Monday 26 August 2013

Today's Butter Soaked WOW....

 

Kefir Sprouted Buckwheat/Almond Buttery Pancakes, Cooked in Butter and Smothered in Crème Fraîche


Oh yes! So this is heart-attack material is it? Funny, because there is plenty of evidence suggesting that it might just be high blood glucose that contributes most to high triglycerides and the inflammatory processes now understood to be behind atherosclerosis, not fat per se. And both short-term clinical studies, such as this one, and long-term epidemiological studies in which other risk factors have been appropriately excluded have failed to so any correlation between high-fat diets and cardiovascular disease.

I made a couple of these pancakes spontaneously, just felt like them and had no other particular plan for nice fatty quick lunch. They were so heavenly, I keep checking to see if I am hungry for them again, which would be good because I still have a bit of batter left that I don't want to waste. Hmmm, a certain tired hungry philosopher I know might have them foistered upon him when he gets home from work, because I still don't seem to have my appetite back again some 6 hours after eating just 3 of these, even though they were heavenly.

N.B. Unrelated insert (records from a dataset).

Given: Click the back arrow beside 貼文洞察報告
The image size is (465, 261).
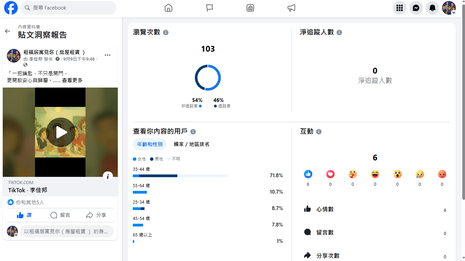Looking at the screenshot, I should (8, 31).
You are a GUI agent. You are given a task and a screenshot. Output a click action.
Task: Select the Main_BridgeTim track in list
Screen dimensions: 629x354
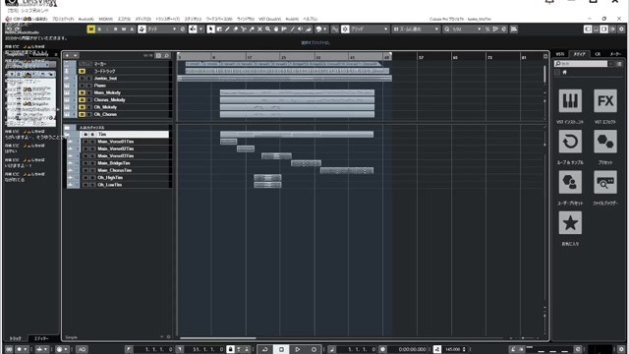[x=114, y=163]
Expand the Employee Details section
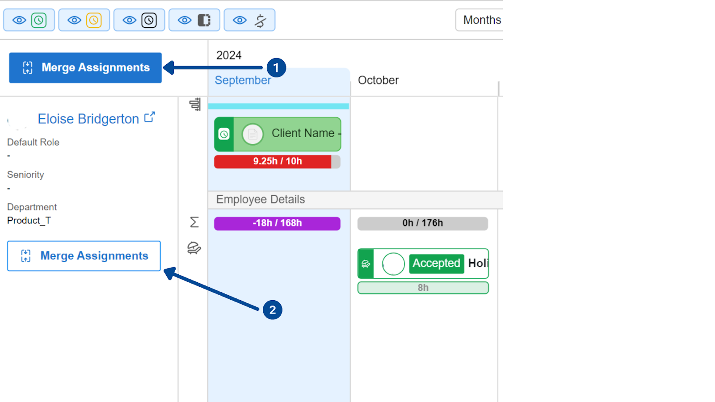 (x=260, y=199)
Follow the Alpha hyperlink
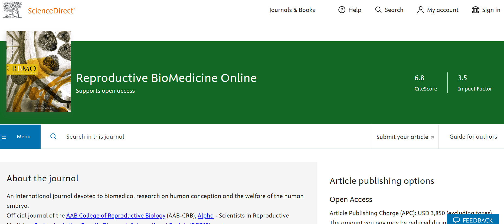 pos(205,216)
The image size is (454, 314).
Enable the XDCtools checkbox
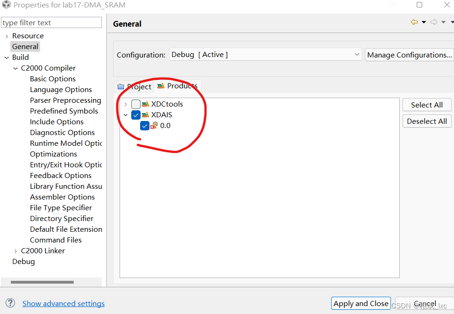pos(136,104)
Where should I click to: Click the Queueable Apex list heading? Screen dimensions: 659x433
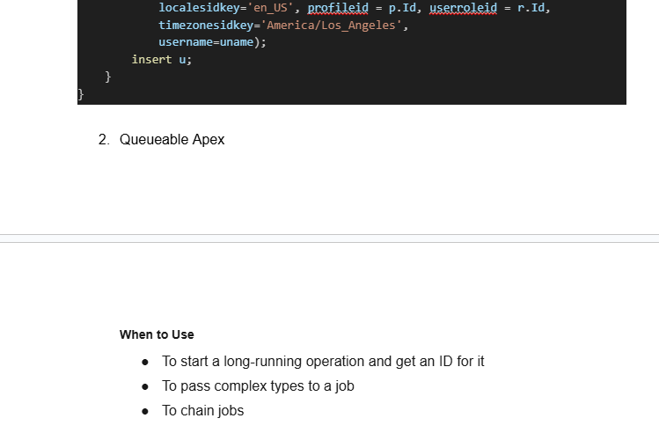[x=172, y=140]
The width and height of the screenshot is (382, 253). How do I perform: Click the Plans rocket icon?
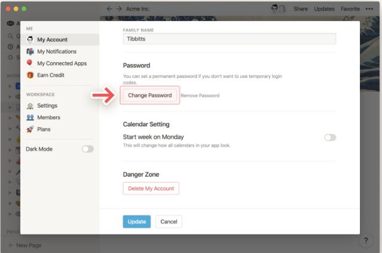30,129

I put this down to 2 things: firstly the sprouted flour is very high in fibre and protein and relatively low in carbohydrate. The fibre does get broken down into available energy, but this is not a quick process and it is not OUR cells that do that work. It is the bacteria in the gut and their metabolism of it converts it fatty acids, not glucose. Among the actual carbohydrates that it does contain, there are non-starch polysaccharides in the form of inulin derived from agave cactus (no, not the yucky fructose syrup extract you see marked as a 'health food', but rather the vegetable polysaccharides in the fibrous parts of the plant). I seem to recall in one of my nutrition textbooks in biomed sciences claiming that NSPs have been found to be associated more than any other molecule with satiety...

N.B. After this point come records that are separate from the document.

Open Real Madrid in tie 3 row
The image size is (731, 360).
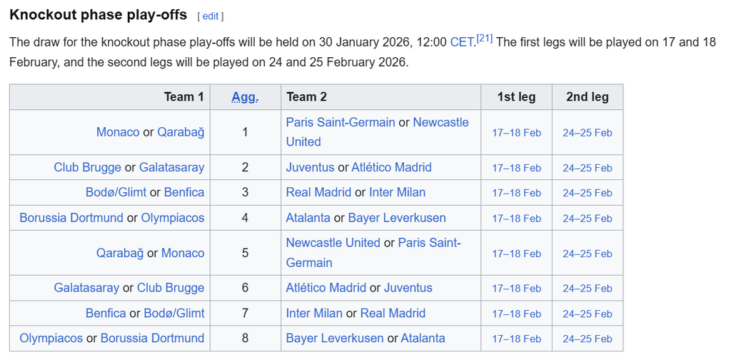click(x=318, y=192)
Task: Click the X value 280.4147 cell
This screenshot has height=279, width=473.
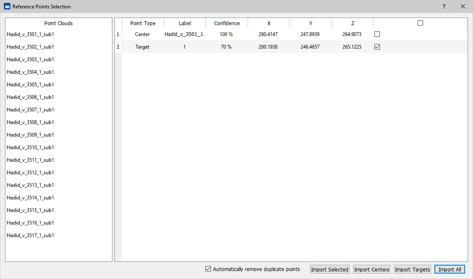Action: point(268,34)
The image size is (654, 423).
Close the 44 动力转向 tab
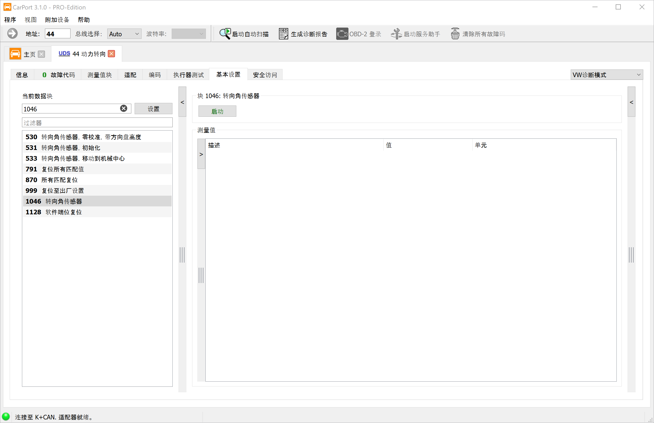point(112,54)
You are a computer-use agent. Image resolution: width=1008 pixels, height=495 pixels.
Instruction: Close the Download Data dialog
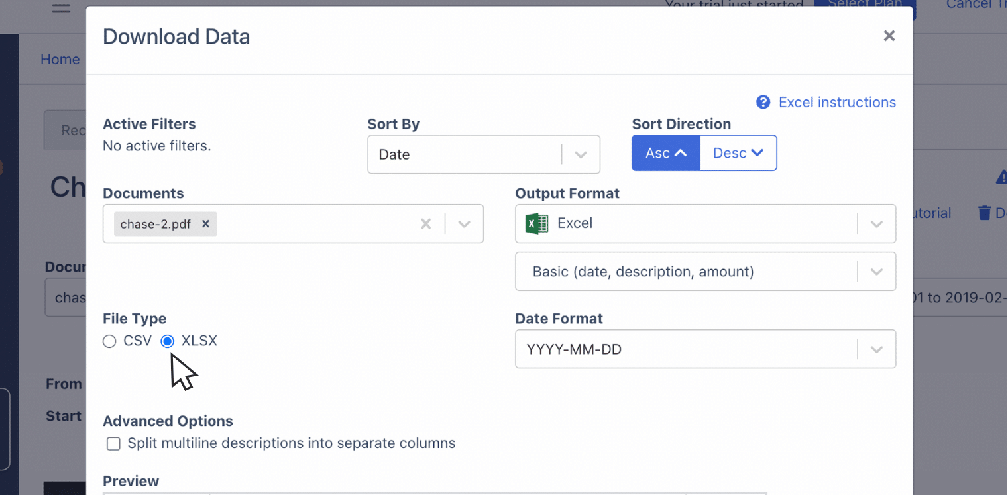point(889,36)
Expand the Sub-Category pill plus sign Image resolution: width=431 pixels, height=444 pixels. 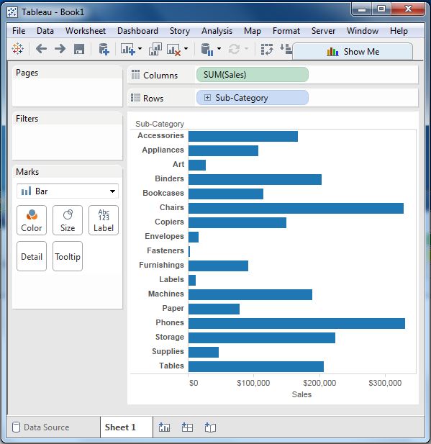(x=207, y=98)
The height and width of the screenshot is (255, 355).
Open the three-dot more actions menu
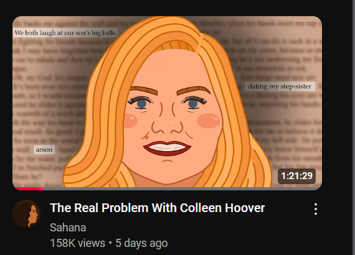316,209
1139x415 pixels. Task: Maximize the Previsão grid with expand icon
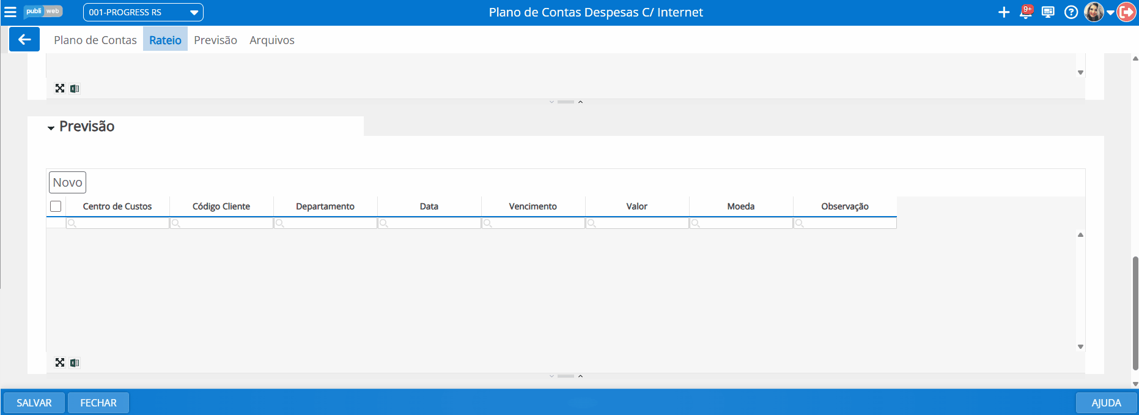pos(60,363)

Secondly, there is a large amount of saturated fat in this meal. It is just one of those meals that seem to give you exactly what you want.

So this is what is responsible for my frustratingly profound satiation:

- 1 genuinely free-range egg
- 2 tablespoons of Living Intentions organic sprouted buckwheat/almond flour
- a splash of  home-made organic raw-milk kefir
- about 15g of melted cultured pastured butter
- a half teaspoon of sodium bicarbonate
- a drip of organic non-sugared pure vanilla extract

The batter was somewhat runny, and without gluten, these pancakes do not stretch. So I just put lots of butter in a cast-iron pan on very low heat and let the batter barely sizzle until the pancakes were barely firm enough to flip. I keep them small so that this is easy to do.

On removing them from the pan, I put more butter on them, let them cool a little and then smother them with a generous blob of crème fraîche.

 These are slightly crispy on the outside but softly spongy inside and when you bite them, the butter oozes down your chin causing a deep feeling of contentment, and a powerful sense that everything in your life is going to be just fine.